Clemson House
Perched on a hill overlooking Bowman Field, Clemson House has been home to faculty, staff, students and the families of more than one president over the past 65 years. Constructed in 1950 by Daniel Construction Company of Greenville, it was known as “Carolina’s smartest hotel.”
When it first opened, Clemson House featured a large dining room on the first floor, a club (non-alcoholic) on the lower level, seven stories of rooms and apartments, and a penthouse with the best view in town.
Originally intended to house faculty, staff and retired faculty, the apartment-style hotel was first pressed into limited service for student housing in the early 1970s.
The barbershop on the first level has weathered six decades of changing hair styles, offering both haircuts and conversation. Clemson House was also home to a radio station and broadcasting facility from the 1950s until the early ’80s.
In 1973, President Robert Edwards recommended changes to transition Clemson House into a dorm, but said that full-time residents could remain as long as they wished. None had the staying power of architecture professor Joe Young, who had been the first full-time resident in 1950. After five decades, Young said his goodbyes in 2000. The penthouse is named for him, as well as “Joe’s Place,” the bar located at the Madren Conference Center.
* Note: Corrected on 5/28/15 to reflect that the radio station housed at Clemson House from the 1950s until the early ’80s was not a student station. Thanks to Van Fair (the “F” in WSBF) for that correction.
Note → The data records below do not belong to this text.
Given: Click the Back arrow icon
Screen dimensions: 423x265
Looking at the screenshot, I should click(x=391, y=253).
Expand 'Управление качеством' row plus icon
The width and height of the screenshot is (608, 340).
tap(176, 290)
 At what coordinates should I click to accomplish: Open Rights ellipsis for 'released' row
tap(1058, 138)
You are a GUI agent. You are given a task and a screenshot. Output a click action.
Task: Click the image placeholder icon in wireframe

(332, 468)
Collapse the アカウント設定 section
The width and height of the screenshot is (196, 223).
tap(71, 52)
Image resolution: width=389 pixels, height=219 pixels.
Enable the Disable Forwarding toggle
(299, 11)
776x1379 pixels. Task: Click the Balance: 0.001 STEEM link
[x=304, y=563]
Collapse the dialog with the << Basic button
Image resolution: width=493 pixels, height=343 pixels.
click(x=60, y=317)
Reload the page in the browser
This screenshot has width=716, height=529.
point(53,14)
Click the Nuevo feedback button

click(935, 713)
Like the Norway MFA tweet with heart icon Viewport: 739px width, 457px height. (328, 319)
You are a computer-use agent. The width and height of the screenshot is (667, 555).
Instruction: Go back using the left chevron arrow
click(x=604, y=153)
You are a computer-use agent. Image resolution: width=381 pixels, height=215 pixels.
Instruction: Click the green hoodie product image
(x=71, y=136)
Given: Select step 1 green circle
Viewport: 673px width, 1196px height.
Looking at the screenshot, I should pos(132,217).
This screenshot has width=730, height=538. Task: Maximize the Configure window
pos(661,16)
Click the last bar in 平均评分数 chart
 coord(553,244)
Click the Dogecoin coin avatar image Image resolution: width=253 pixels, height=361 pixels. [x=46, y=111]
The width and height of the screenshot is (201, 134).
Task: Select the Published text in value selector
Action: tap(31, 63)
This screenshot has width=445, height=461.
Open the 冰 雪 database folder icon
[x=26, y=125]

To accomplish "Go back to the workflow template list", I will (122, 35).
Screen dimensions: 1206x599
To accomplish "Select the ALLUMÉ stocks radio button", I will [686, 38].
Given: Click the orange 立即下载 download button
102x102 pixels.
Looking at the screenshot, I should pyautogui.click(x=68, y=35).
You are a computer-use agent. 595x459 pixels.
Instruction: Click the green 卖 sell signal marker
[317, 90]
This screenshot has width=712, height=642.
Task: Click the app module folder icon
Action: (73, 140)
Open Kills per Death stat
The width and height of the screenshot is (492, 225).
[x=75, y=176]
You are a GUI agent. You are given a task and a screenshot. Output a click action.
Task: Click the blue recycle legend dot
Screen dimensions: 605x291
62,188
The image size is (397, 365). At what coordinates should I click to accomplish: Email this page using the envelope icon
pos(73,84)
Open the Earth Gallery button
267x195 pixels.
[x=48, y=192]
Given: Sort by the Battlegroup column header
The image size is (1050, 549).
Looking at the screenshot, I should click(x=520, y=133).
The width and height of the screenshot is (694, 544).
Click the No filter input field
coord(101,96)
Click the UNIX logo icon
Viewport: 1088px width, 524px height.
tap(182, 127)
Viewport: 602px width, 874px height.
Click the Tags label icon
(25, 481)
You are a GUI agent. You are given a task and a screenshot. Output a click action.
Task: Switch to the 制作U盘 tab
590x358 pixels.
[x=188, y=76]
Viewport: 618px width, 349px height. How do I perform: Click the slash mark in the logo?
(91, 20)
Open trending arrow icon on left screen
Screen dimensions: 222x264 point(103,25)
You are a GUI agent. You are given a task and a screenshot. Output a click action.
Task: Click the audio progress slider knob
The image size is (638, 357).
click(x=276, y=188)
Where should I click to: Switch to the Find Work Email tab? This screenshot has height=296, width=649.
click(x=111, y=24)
A correction from Van Fair (the F in WSBF): In the early 1950’s The Clemson agricultural department built a recording studio in a small room on the ground floor of the Clemson house close to the main entrance. It was used by them to record large records with programs designed the help farmers in SC. These recordings were mailed weekly to all the radio stations in SC to be aired. I believe this operation was still ongoing when I left Clemson in 1960. These records were never played over WSBF.
There was never any relationship between WSBF the Clemson Student Broadcasting Facilities and this Clemson house Operation. As the first chief engineer and co founder of WSBF my staff and I built the station in late 1957 and early 1958, on level 8 of the student center in two meeting rooms provided by Dean Walter Cox and Howard Rimmer who controlled the building. The $4000 funding was provided by Clemson. The station went on the air for the first time on AM in early May 1958 and continued from this location until the new student center was built many years later. The station changed to FM in 1960 before I graduated in Jan 1961.